De cuando en cuando uno se encuentra con proyectos diferenciales. Iguales en parte a todo lo que habíamos visto, pero puestos en marcha con una perspectiva que los hace totalmente originales. Fairphone es uno de esos proyectos.

Hace tres años que los desarrolladores de la idea la pusieron en marcha. Su objetivo: “crear el primer smartphone de mundo totalmente justo“. Un calificativo extraño para un smartphone, pero que le viene al pelo a Fairphone, cuyos valores son la apertura, la transparencia y la intención de devolver al usuario el control de lo que compra.

¿Qué es Fairphone?

Fairphone

Fairphone es básicamente un smartphone basado inicialmente en Android 4.2 como tantos otros que hemos visto hasta ahora. Sus especificaciones no son especialmente sorprendentes: CPU quad-core MediaTek 6589, pantalla qHD de 4,3 pulgadas, cámara posterior de 8 Mpíxeles, 16 GB de capacidad, batería intercambiable y ranura microSD.

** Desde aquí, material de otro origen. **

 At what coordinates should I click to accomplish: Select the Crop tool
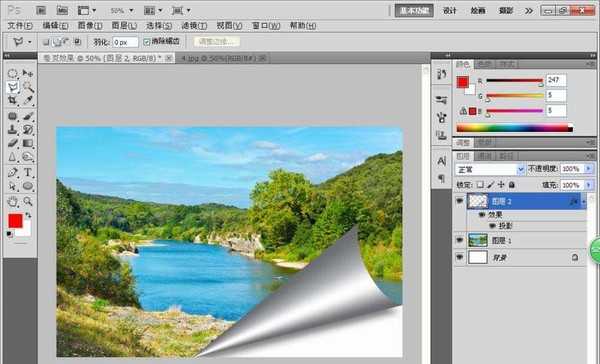tap(13, 101)
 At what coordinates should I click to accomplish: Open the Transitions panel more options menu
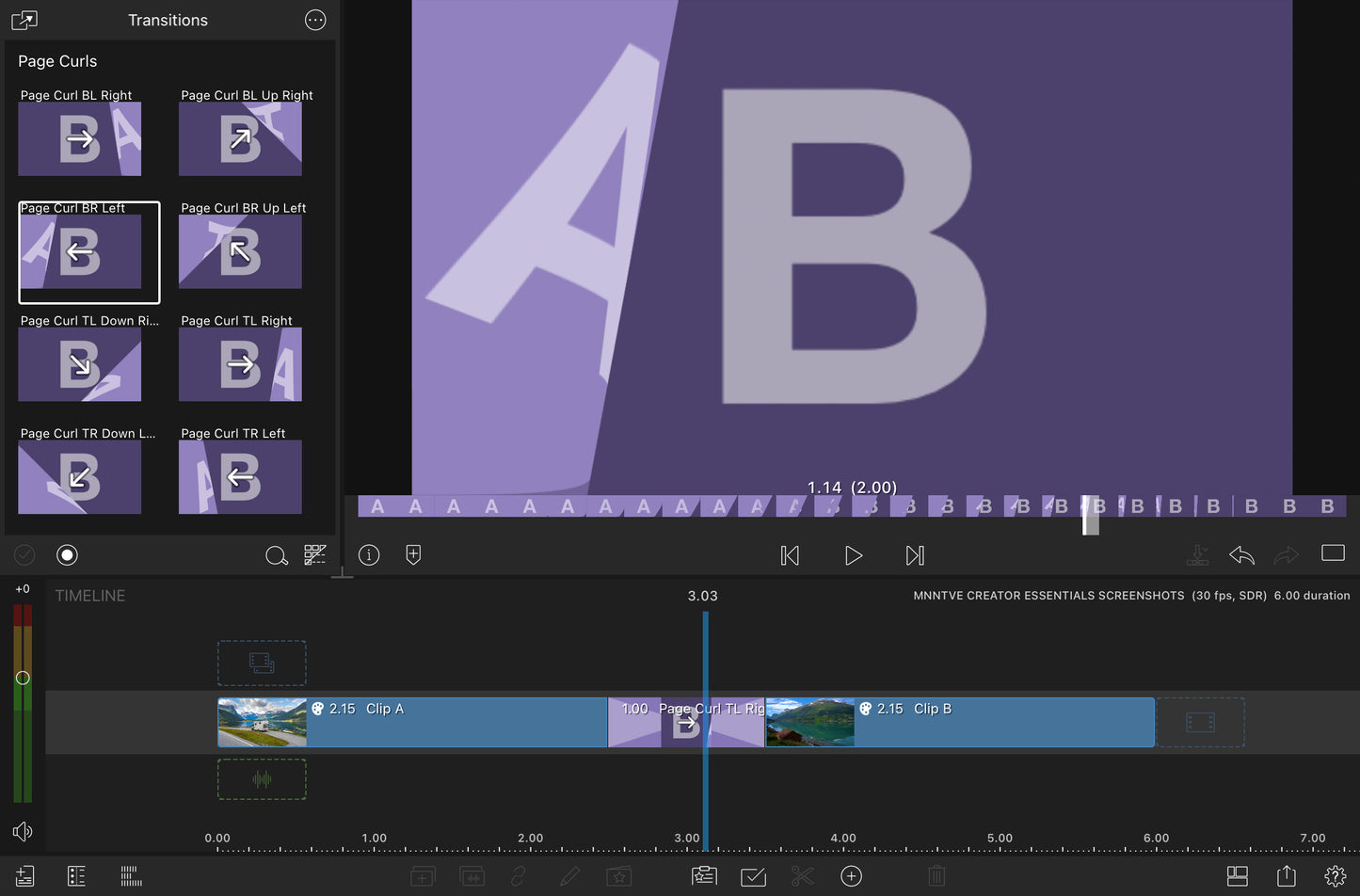tap(315, 21)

O quizás no sea como tantos otros. Porque en esto teléfono el diseño es abierto, su comercialización está abierta al público, y sus mecanismos de producción también se han explicado claramente en el blog del proyecto. Ah, casi se me olvida. Por supuesto, está liberado y con el bootloader desbloqueado para que cualquier usuario pueda aprovecharlo como mejor le parezca.

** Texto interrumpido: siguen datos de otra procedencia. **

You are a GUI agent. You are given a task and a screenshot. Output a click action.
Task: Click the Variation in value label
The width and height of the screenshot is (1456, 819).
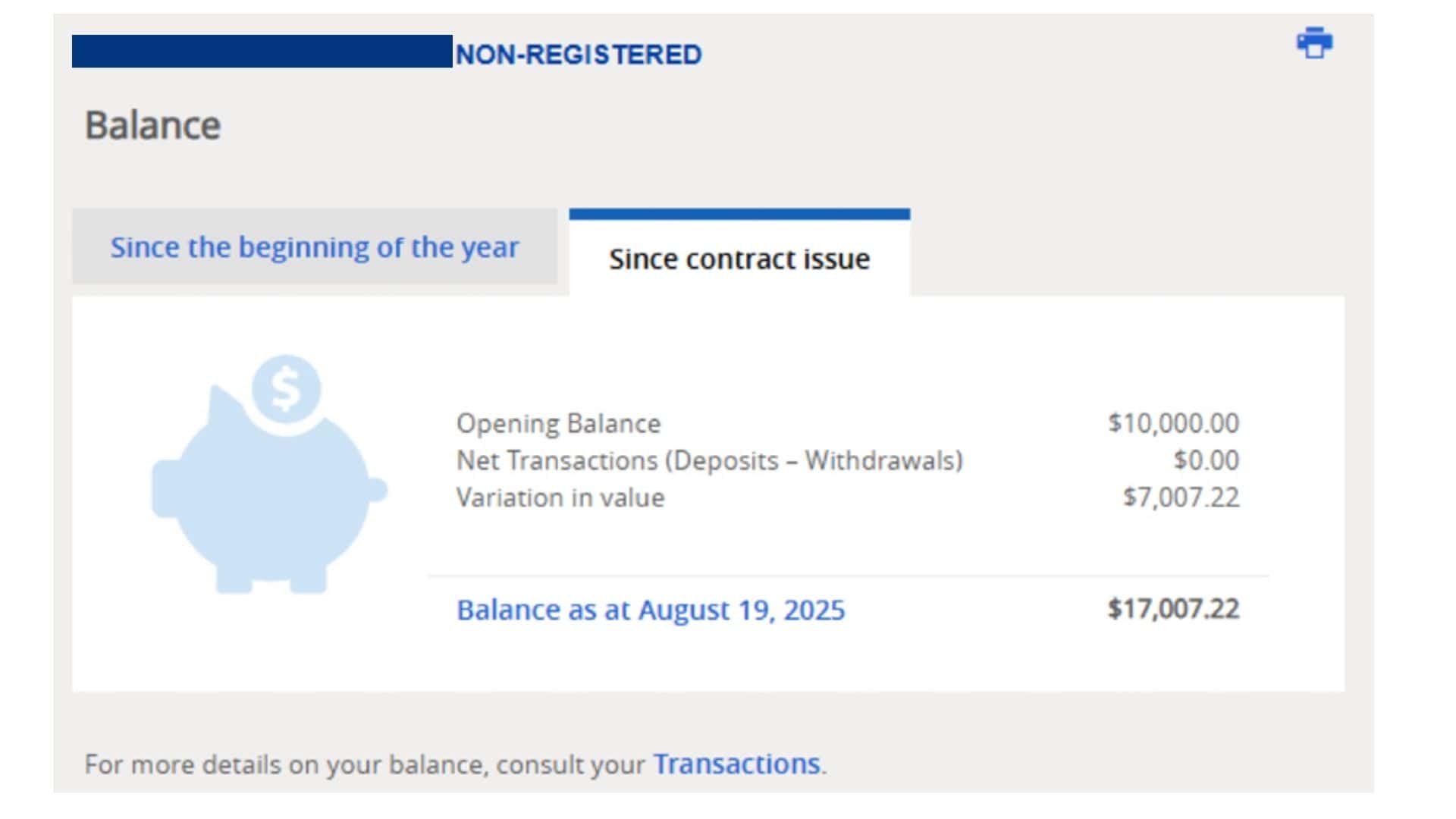click(560, 497)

Buenas intenciones de principio a fin

Fairphone reciclado

Un ejemplo claro son los materiales “libres de conflictos”, como los llaman sus responsables, y que se consiguen por ejemplo en parte en la República Democrática del Congo, algo que evita que esos mismos materiales sirvan para apoyar económicamente a formaciones militares ilegales.

También se aprecia esa relevancia de un proceso de producción justo en la relación con los proveedores. La creación de un fondo benéfico para los trabajadores implicados en la producción de estos teléfonos permitirá resolver problemas y necesidades en temas como las condiciones de vida y trabajo, los sueldos o la educación.

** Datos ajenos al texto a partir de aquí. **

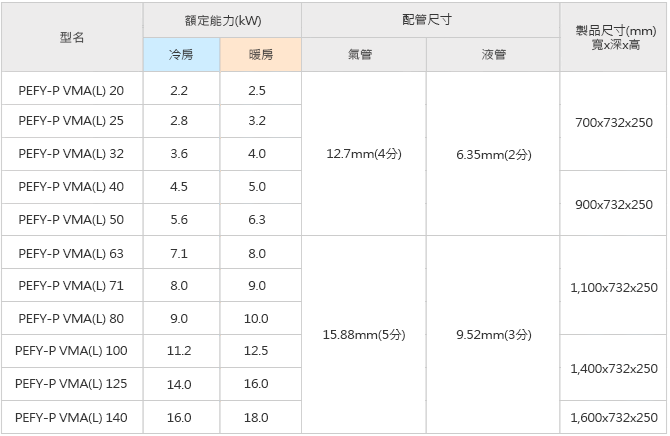The height and width of the screenshot is (436, 670).
Task: Click the 18.0 heating capacity value
Action: coord(257,417)
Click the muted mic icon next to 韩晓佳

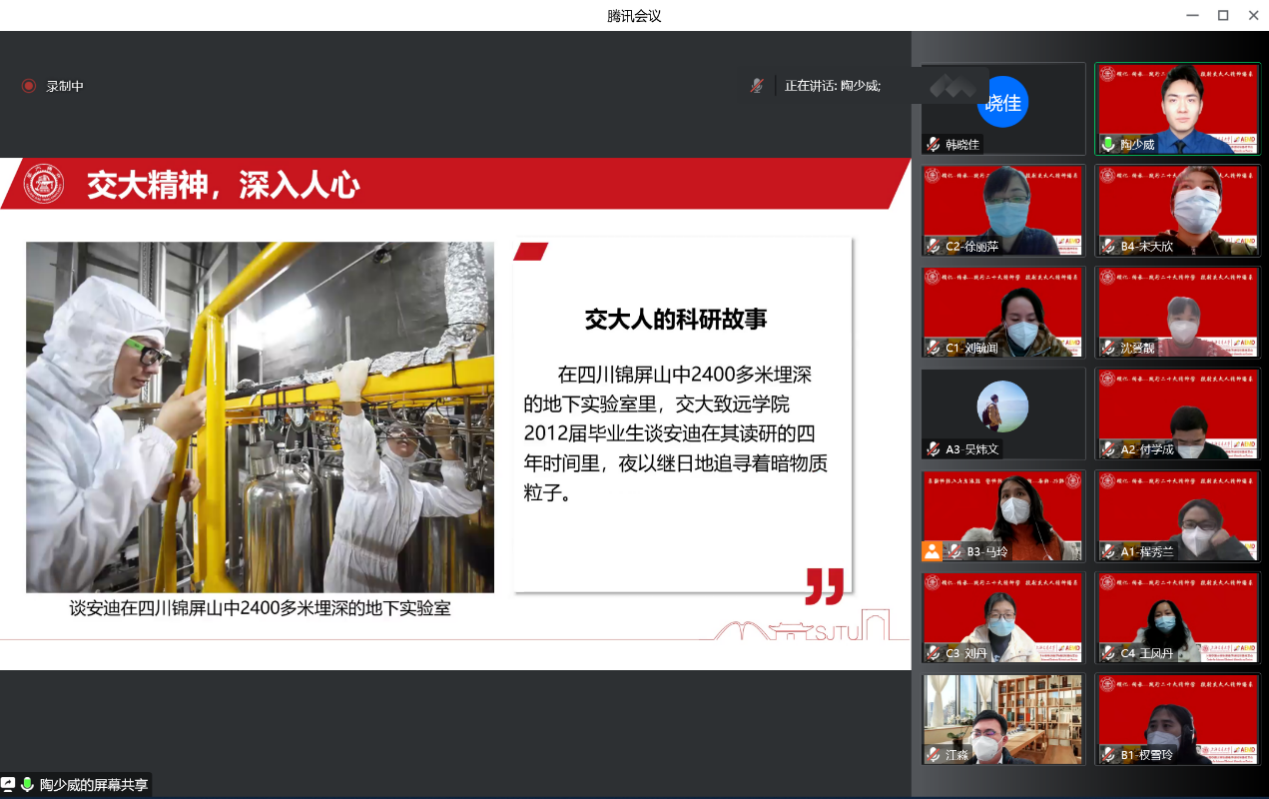tap(933, 144)
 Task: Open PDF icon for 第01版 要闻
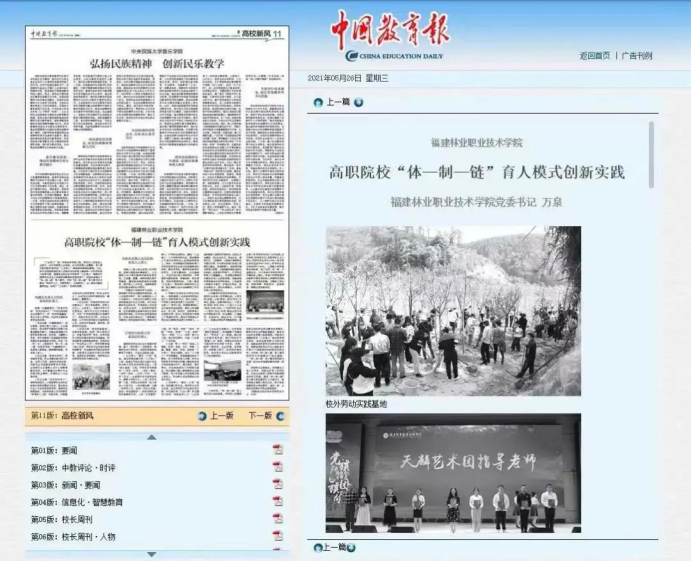278,451
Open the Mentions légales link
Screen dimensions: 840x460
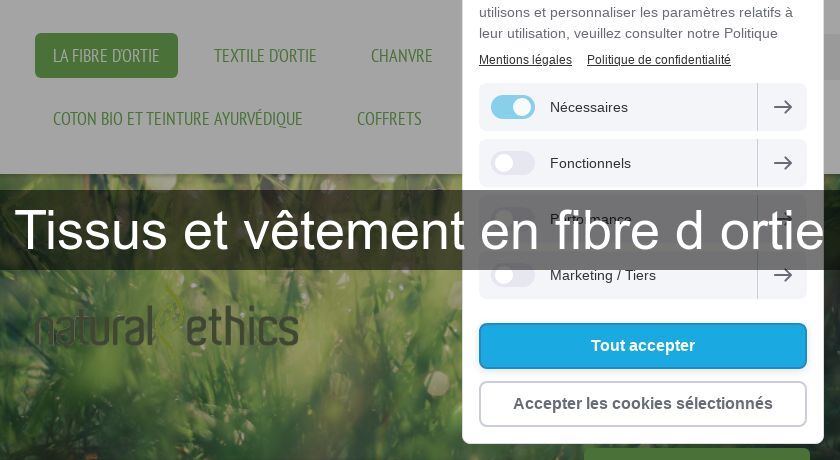coord(525,60)
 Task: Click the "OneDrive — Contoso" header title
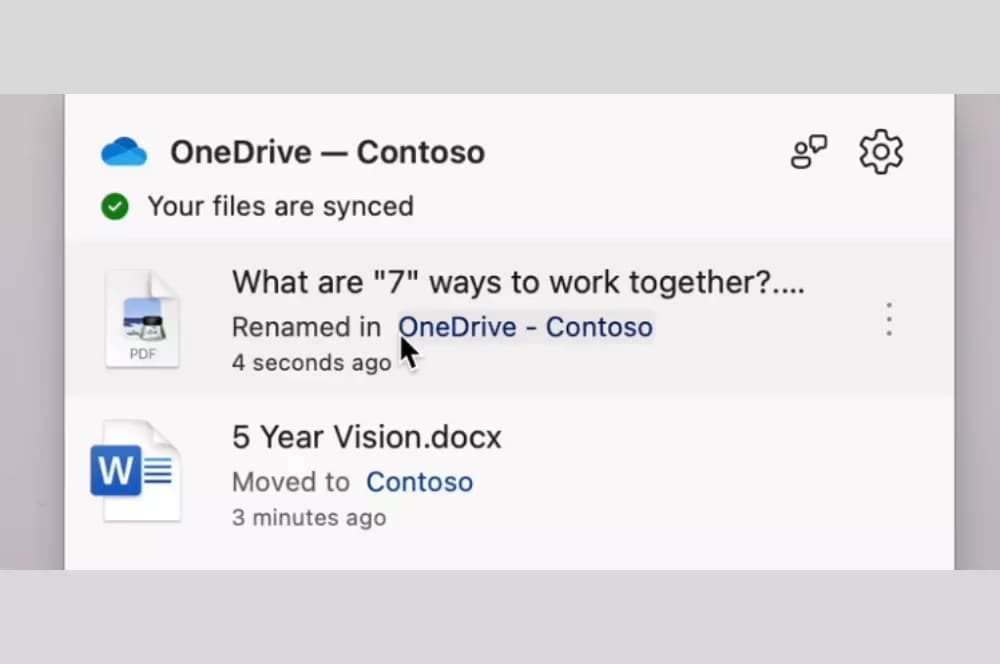click(x=327, y=152)
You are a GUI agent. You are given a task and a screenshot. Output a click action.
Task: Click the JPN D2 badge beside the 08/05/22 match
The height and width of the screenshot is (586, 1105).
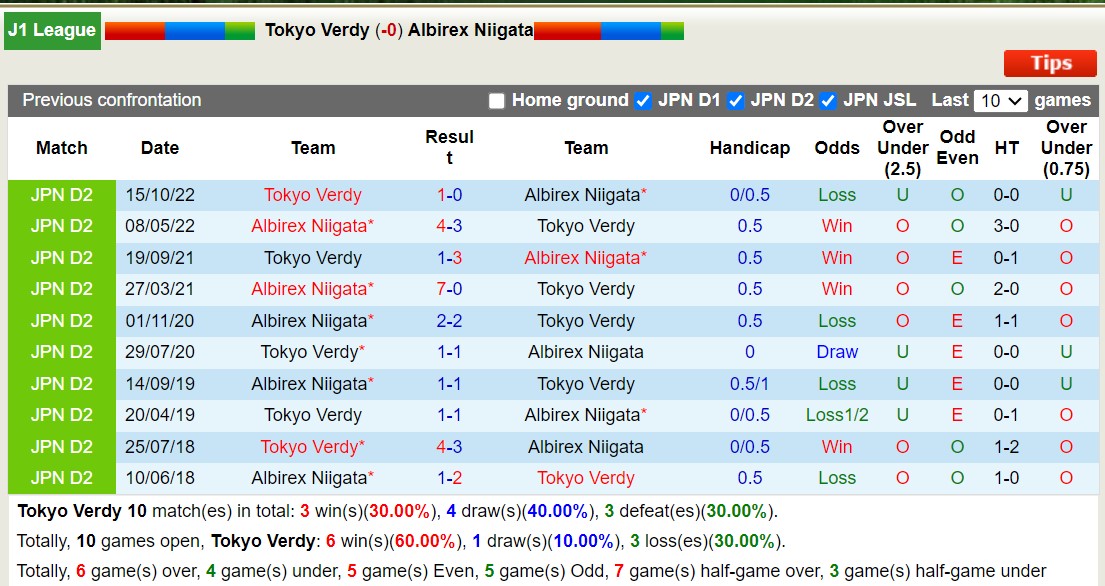tap(61, 226)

Y por supuesto, esa apertura se aprecia también en el diseño, con un manifiesto claro: “Si no puedes abrirlo, no eres su dueño“, en el sentido de que son los usuarios los que deberían tener el control total de los dispositivos que compran, de principio a fin.

En ese apartado destacan posibilidades como la de elegir el sistema operativo para estos smartphones (de serie, Android 4.2 Jelly Bean, pero Firefox OS, Ubuntu o Sailfish OS parecen candidatos según este artículo en su blog), la presencia de baterías intercambiables y de soporte dual SIM, y otro dato curioso: no se incluye ni el cargador del móvil ni accesorios como auriculares.

Con eso los desarrolladores de la idea logran reducir la producción de más residuos inútiles y consideran —con acierto— que la mayoría de usuarios ya cuentan con un cargador con el conector microUSB presente en este dispositivo.

Aunque el Fairphone incluye una capa propia por encima de Android creada por la empresa Kwamecorp, hasta esa capa puede ser modificada por los usuarios para ajustarla a sus necesidades.

También se harán públicos datos que normalmente son casi secreto d eestado en el caso de otros fabricantes. Temas como un desglose total del coste de los materiales, del precio final del teléfono (325 euros), e incluso su futuro reciclado son ejemplos de esa vocación por ofrecer la máxima transparencia. Tres de esos 325 euros van directamente a un organismo, Closing the Loop, encargado de reciclar 100.000 teléfonos usados en Ghana.

Un proyecto inspirador

Fairphone

Los Fairphone, que de momento solo estarán disponibles en Europa, comenzarán a fabricarse una vez se supere un número de pedidos de al menos 5.000 teléfonos.

Todo apunta a que conseguirán dicha cifra, porque a falta de 16 días ya llevan casi 3.000 teléfonos pre-reservados (en el momento de escribir estas líneas, exactamente 2.976). Aunque es evidente que 5.000 teléfonos son una gota de agua en un océano dominado por los grandes fabricantes de smartphones, ese primer paso confirmará que este tipo de iniciativas tienen mucho sentido para mucha gente.

Los responsables del proyecto esperan tener un prototipo en agosto, mientras que los teléfonos finales podrían llegar a sus propietarios en octubre, aunque irán actualizando todos estos datos en la página oficial del proyecto. Solo me queda desearles la mejor de las suertes.